Nawaraj Neupane, chairman of Tatopani Rural Municipality, said that he was excited to see the locals' attraction towards commercial apple farming. He said the government at all three levels has been increasing the subsidies provided to apple farmers in Jumla recently.
The District Agriculture Development Office is providing apple saplings which cost Rs25 each at the subsidised rate of Rs2. The provincial government is also giving subsidies for apple orchard construction, fencing and irrigation, said Devkota.
The local government has been spending nearly Rs50 million annually for apple cultivation. Farmers are engaged in orchard management to enhance the quality of apples in Jumla.

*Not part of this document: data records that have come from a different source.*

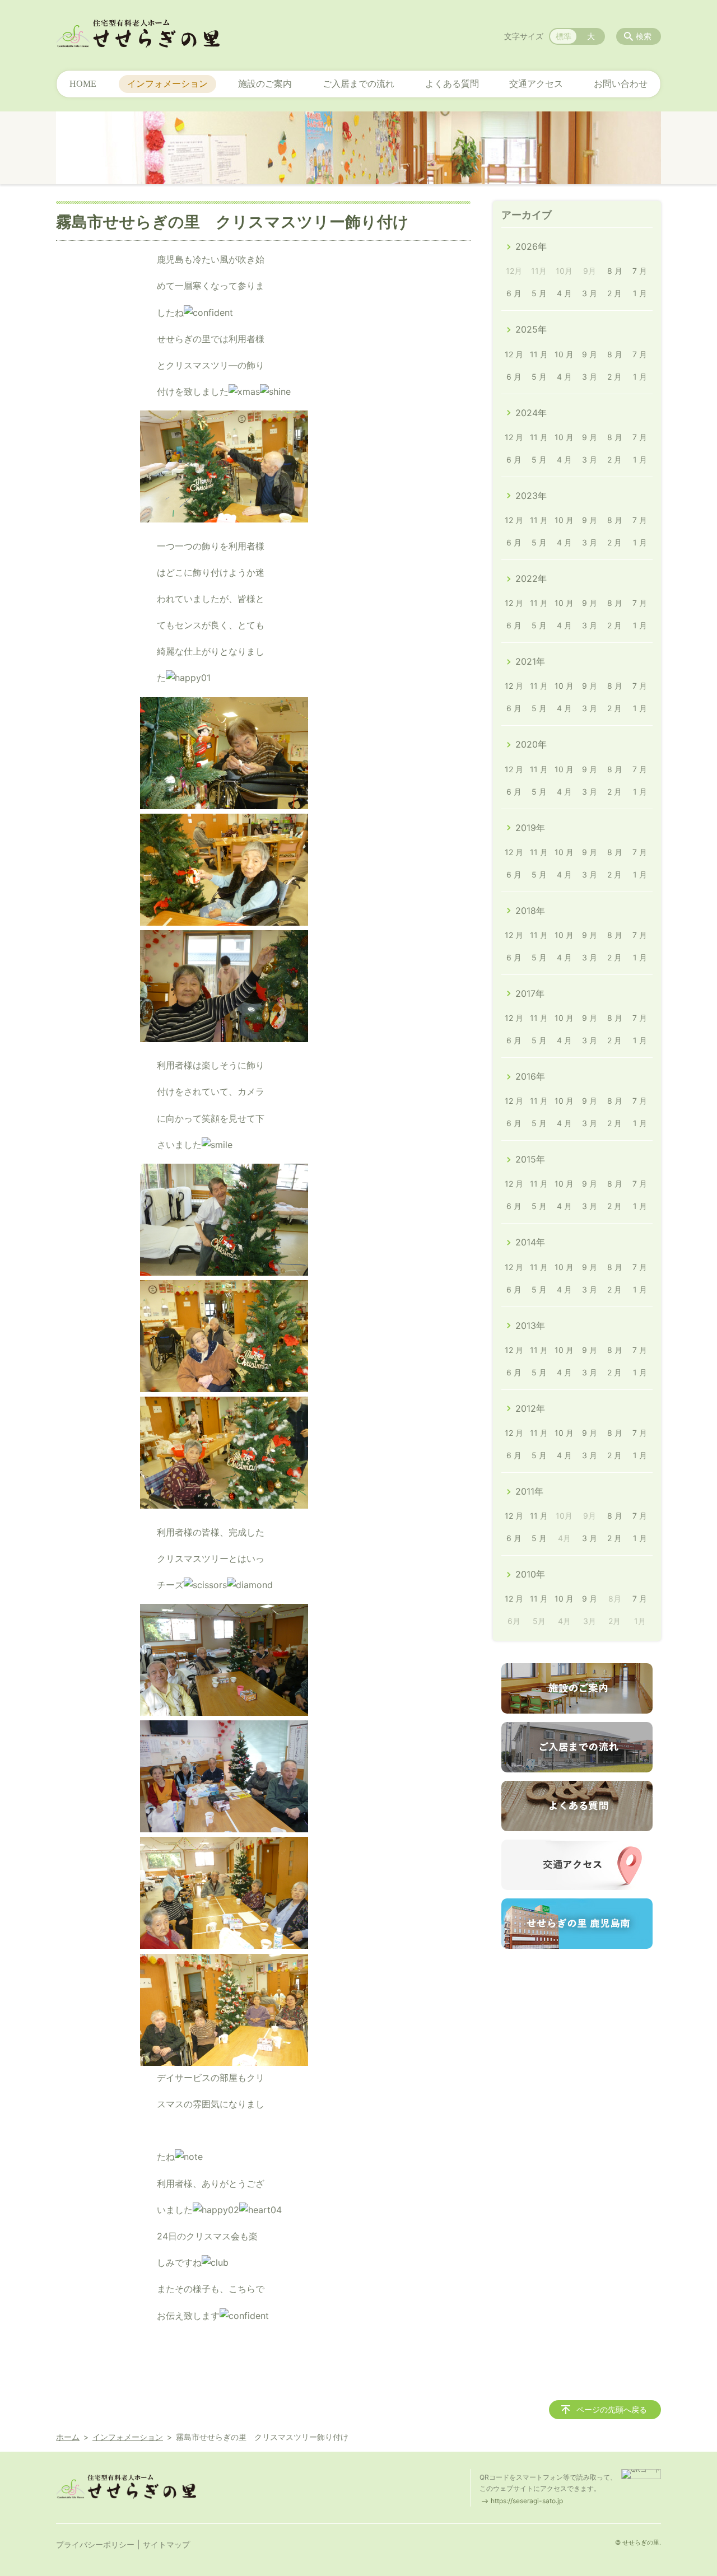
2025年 (531, 329)
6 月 (514, 293)
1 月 (640, 293)
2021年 (530, 661)
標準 (563, 36)
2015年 (530, 1159)
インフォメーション (167, 83)
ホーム (68, 2437)
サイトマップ (166, 2544)
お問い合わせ (621, 83)
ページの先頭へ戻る (611, 2409)
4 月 (564, 293)
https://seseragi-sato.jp (527, 2500)
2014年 (530, 1242)
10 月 (564, 354)
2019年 (530, 827)
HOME (82, 83)
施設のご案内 (265, 83)
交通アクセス (536, 83)
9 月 (589, 354)
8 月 (614, 271)
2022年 (531, 578)
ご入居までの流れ (358, 83)
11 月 (539, 354)
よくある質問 (452, 83)
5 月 (539, 293)
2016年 (530, 1076)
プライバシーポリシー (95, 2544)
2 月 (614, 293)
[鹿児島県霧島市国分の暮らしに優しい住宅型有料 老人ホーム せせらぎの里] (138, 33)
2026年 (531, 246)
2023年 (531, 495)
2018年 (530, 910)
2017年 (529, 993)
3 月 (589, 293)
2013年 (530, 1325)
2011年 (529, 1491)
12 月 (514, 354)
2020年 (531, 744)
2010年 (530, 1574)
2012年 (530, 1408)
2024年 (531, 412)
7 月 (639, 271)
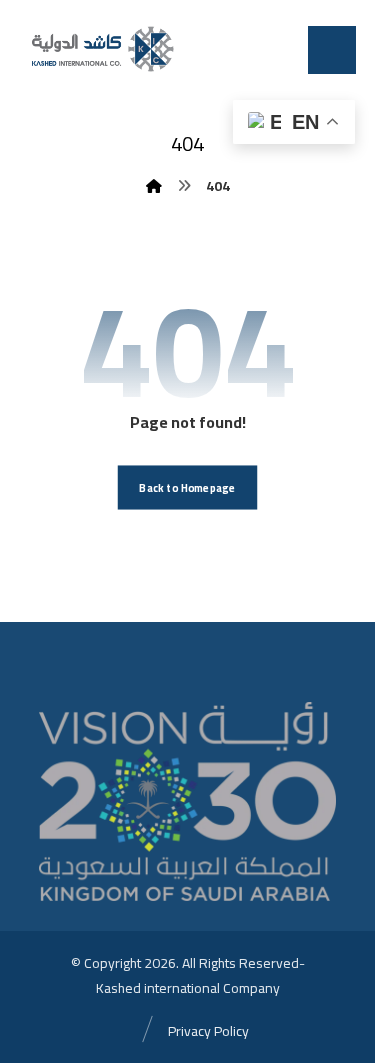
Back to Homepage (187, 487)
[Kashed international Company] (101, 48)
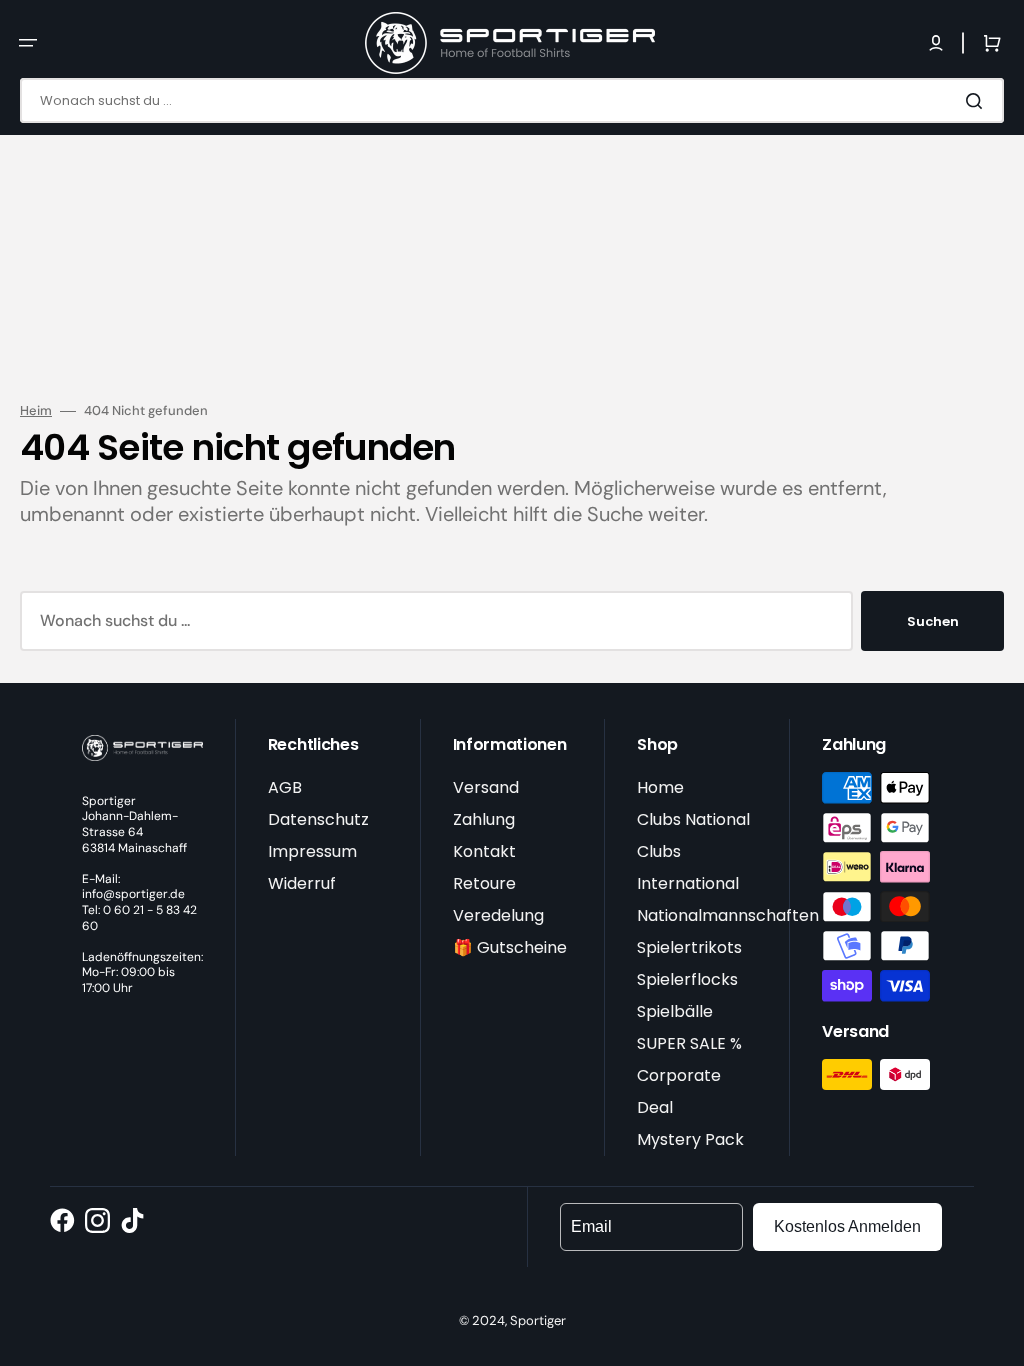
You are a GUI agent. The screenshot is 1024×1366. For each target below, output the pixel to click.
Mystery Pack (690, 1139)
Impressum (312, 851)
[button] (936, 43)
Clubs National (693, 819)
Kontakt (484, 851)
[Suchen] (978, 101)
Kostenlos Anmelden (847, 1226)
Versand (486, 787)
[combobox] (512, 100)
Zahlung (484, 819)
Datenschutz (318, 819)
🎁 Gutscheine (510, 947)
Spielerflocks (687, 979)
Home (660, 787)
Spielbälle (675, 1011)
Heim (36, 411)
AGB (285, 787)
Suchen (933, 621)
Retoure (484, 883)
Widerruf (302, 883)
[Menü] (28, 43)
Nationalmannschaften (728, 915)
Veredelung (498, 915)
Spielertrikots (689, 947)
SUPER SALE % (689, 1043)
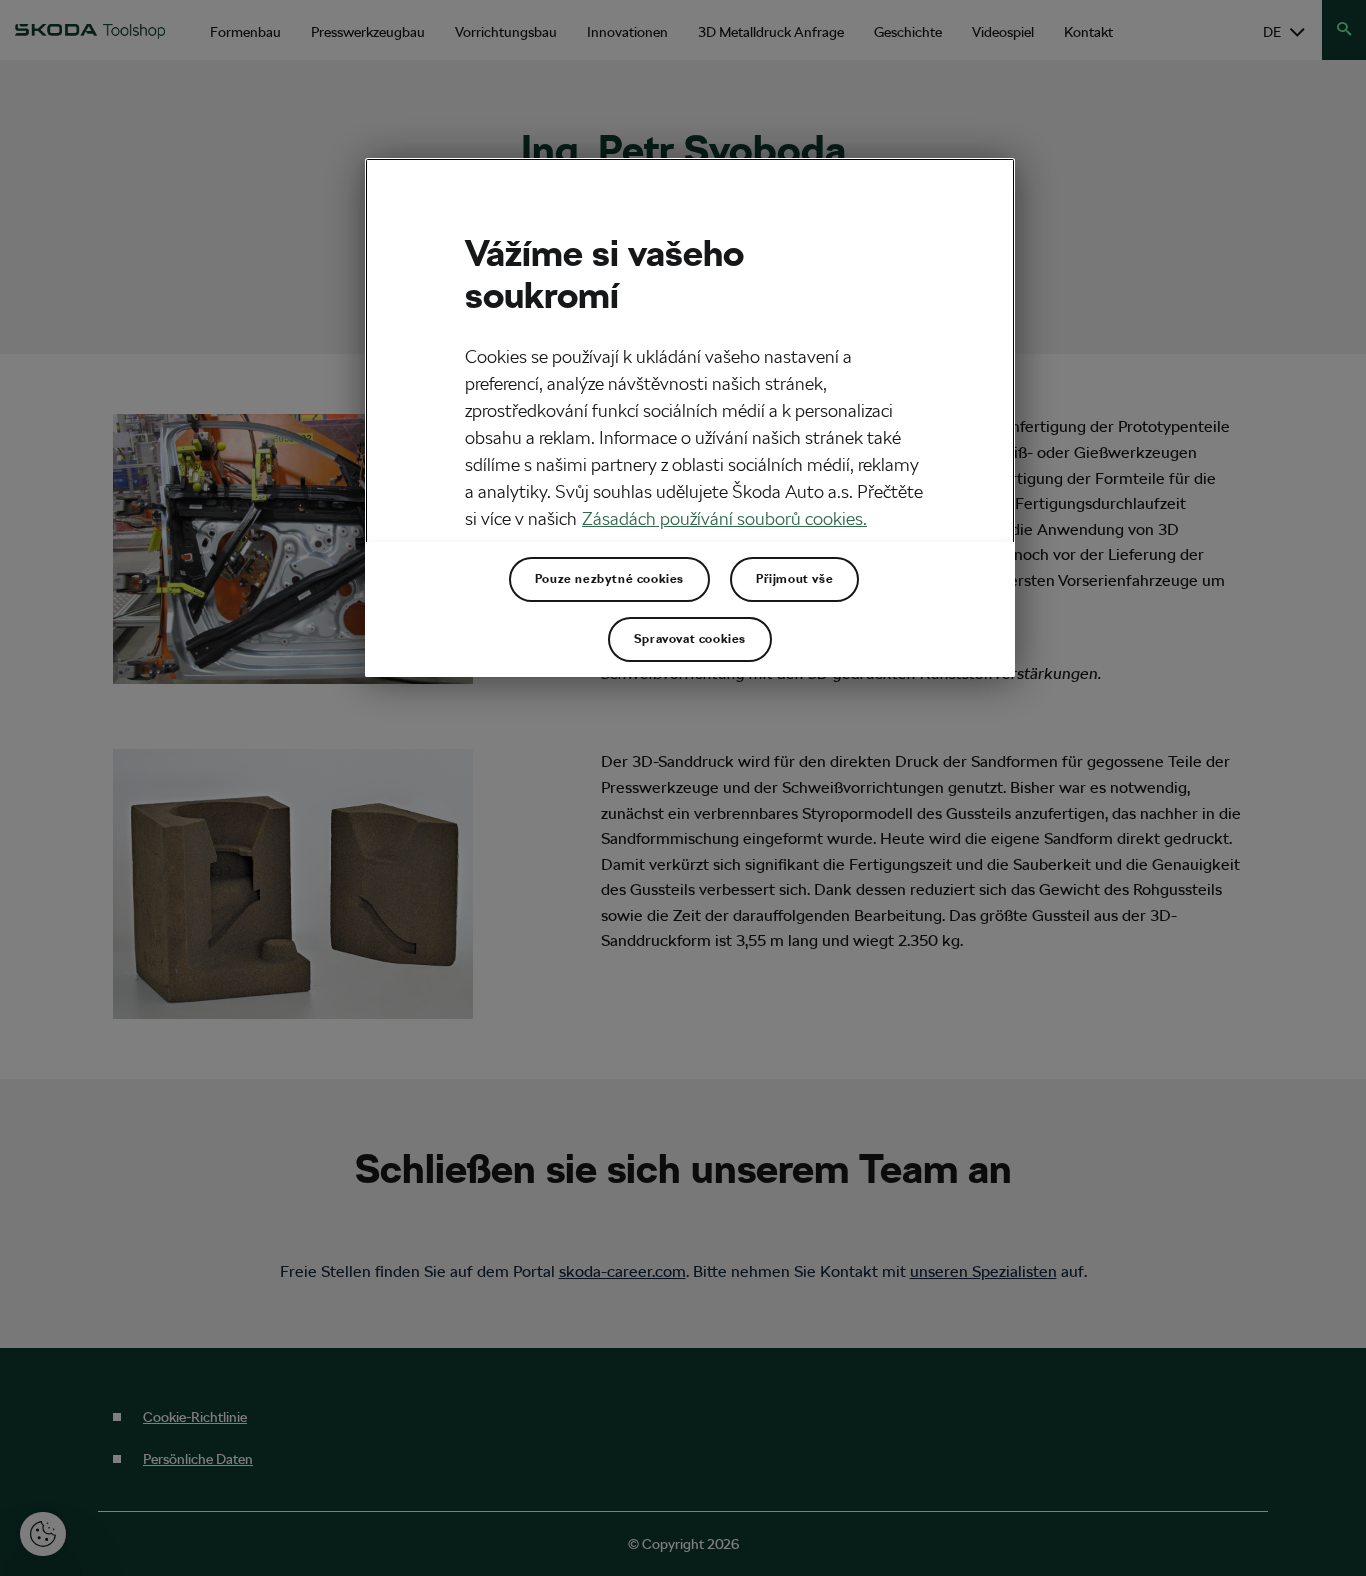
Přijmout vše (794, 579)
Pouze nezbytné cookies (609, 579)
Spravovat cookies (690, 639)
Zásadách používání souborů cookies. (724, 518)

Last month, there was heavy snowfall in the district, and farmers are happy as they say that it will boost production.
Apple grower Maya Kumai of Chandannath Municipality-10 says her five-member family is engaged in pruning the saplings. Pruning reduces the incidence of pests in apple saplings and enhances the quality of the fruits, she said.
Purna Dhital of Guthichaur said farmers were going into commercial scale as traders have been coming to buy their harvests after Karnali Highway was opened.
The 232-km Karnali Highway stretches from Bangesimal in Surkhet to Khalanga in Jumla. The then prime minister Girija Prasad Koirala laid the foundation stone of the highway in 1992, but the track was opened only in 2007.
Farmers used to sell apples at Rs5 per kg before the road was built. Now they get at least Rs70 per kg.
The District Agriculture Office has been running apple pruning campaigns in coordination with the local level.
Agricultural technicians are assisting farmers to apply manure after pruning the apple saplings and make bio pesticides.
Farmer Hari Shahi said that timely pruning of apple saplings would increase production.
The number of people cultivating apples in Jumla soared after the implementation of the "one house, one orchard" programme. Although apples can be cultivated on 10,000 hectares in Jumla, only 3,000 hectares have been utilised.
Apple is being produced on only 850 hectares.
Kantika Sejuwal, mayor of Chandannath Municipality, said apples were the main source of income for farmers in Jumla.
Jumla was declared an organic district in 2009. Since then, apple farming has been started as a campaign. Farmers also make apple juice and dried apples including brandy which are in high demand.